Simple, right? Everyone knows that incrementing a doesn’t affect b. This is because the type int has an immediate implementation: there is no way that b could be an alias of a, because the assignment copies the value itself, not a pointer to the value. We say that int has value semantics.

Now consider this, in Java:

    int[] a = { 3 };
    int[] b = a;
    a[0] = 4;    // b is also affected

Here we see a case where assignment creates an alias to a mutable object, so that mutations to the object are visible through the alias. This example demonstrates reference semantics.

Interestingly, to have reference semantics, a type must be aliasing (meaning that assignment creates an alias) and mutable. C++, for instance, has collection types that are mutable but not aliasing:

    std::vector<int> a{3};
    std::vector<int> b = a;
    a[0] = 4;   // b is unchanged!

Why is b not an alias of a? Because std::vector redefines assignment to copy the contents. So even though the implementation is pointer-mediated — as opposed to immediate, like int — the class arranges for assignment not to create an alias. (Of course, this being C++, you could create an alias using an explicit reference or pointer, but let’s leave that aside. And yes, C++ pedants, I am overlooking the distinction between initialization and assignment, which doesn’t matter for this discussion.)

Curiously enough, the result is that (in the absence of explicit references or pointers) the standard C++ collections have value semantics despite being mutable! I said above that the Java int[] example shows a case where assignment creates an alias to a mutable object. Here we see that both aspects are required: the type must be aliasing and mutable to have reference semantics; otherwise, it has value semantics.

Let’s have another look at that first example:

    int a = 3;
    int b = a;
    ++a;     // b is unchanged

How do we want to describe the action performed by the third statement? The usual way is to say that ++a is an abbreviation for a = a + 1; and that’s valid. But interestingly, it’s equally valid to consider int to be a mutable but unaliasing type, like std::vector. We could just as well say that the increment operation is mutating a in place; in fact, that’s often how we think about it, and it’s also very likely to be how it’s implemented at the machine-instruction level. We see, then, that if a type is unaliasing, the mutable/immutable distinction no longer has the force we expect: it no longer determines whether the type has reference or value semantics.

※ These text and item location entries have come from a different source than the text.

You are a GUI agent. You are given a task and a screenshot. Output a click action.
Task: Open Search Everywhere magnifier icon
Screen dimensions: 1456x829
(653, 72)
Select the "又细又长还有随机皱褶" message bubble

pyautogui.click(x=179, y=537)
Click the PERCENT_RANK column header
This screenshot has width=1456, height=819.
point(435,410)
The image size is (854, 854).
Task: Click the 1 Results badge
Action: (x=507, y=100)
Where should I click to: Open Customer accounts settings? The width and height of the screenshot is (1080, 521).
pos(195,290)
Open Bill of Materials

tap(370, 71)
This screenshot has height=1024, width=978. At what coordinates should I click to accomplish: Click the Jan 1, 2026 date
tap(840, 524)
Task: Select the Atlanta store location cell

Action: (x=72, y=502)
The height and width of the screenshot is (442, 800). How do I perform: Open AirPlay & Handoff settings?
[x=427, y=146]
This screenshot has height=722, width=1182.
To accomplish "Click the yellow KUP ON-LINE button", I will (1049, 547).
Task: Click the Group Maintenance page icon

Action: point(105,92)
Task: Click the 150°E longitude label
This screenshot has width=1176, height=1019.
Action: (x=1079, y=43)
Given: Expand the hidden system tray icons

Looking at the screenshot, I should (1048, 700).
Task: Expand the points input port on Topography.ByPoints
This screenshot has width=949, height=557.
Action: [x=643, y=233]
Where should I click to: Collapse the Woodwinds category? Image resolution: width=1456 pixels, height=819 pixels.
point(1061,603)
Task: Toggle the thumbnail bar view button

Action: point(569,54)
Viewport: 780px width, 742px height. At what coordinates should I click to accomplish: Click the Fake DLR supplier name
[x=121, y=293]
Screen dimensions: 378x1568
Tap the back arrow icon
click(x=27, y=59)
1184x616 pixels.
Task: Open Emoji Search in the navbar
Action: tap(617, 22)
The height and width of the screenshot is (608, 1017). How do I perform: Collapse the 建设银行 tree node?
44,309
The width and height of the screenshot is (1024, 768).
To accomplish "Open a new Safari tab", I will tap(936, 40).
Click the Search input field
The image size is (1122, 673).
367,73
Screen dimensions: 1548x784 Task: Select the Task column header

So the first requirement for a functional datatype is simply that it have value semantics.

Okay, back to Common Lisp and FSet. Collections have to have pointer-mediated implementations because they’re of arbitrary size, and Common Lisp gives us no way to redefine assignment. So aliasing is forced on us. (This is true of most languages.) To get value semantics, then, the FSet types must be immutable. As we will see, though, FSet provides operations that superficially resemble mutations; in practice, you can mentally pretend that FSet types are mutable but unaliasing, like std::vector, although that’s not how they’re actually implemented — the apparently mutating operations are constructing a new representation and assigning it back to the variable holding the collection.

If that sounds odd to you as a CL programmer, let me assure you that it is not. Consider this example:

    (let* ((a (list 4))
          (b a))
      (push 3 a))   ; b is unchanged

Here the push form expands to (setq a (cons 3 a)), which obviously doesn’t touch b. Although Lisp lists are technically a reference type, since cons cells can be mutated, in practice they are rarely mutated once they are fully constructed. (By “fully constructed” I’m referring to the fact that lists are often built backwards and then reversed in place with nreverse; usually, once that reversal is done, the list is fully constructed.) So Lisp lists are almost always used as a functional type, and the language supports this usage fairly well.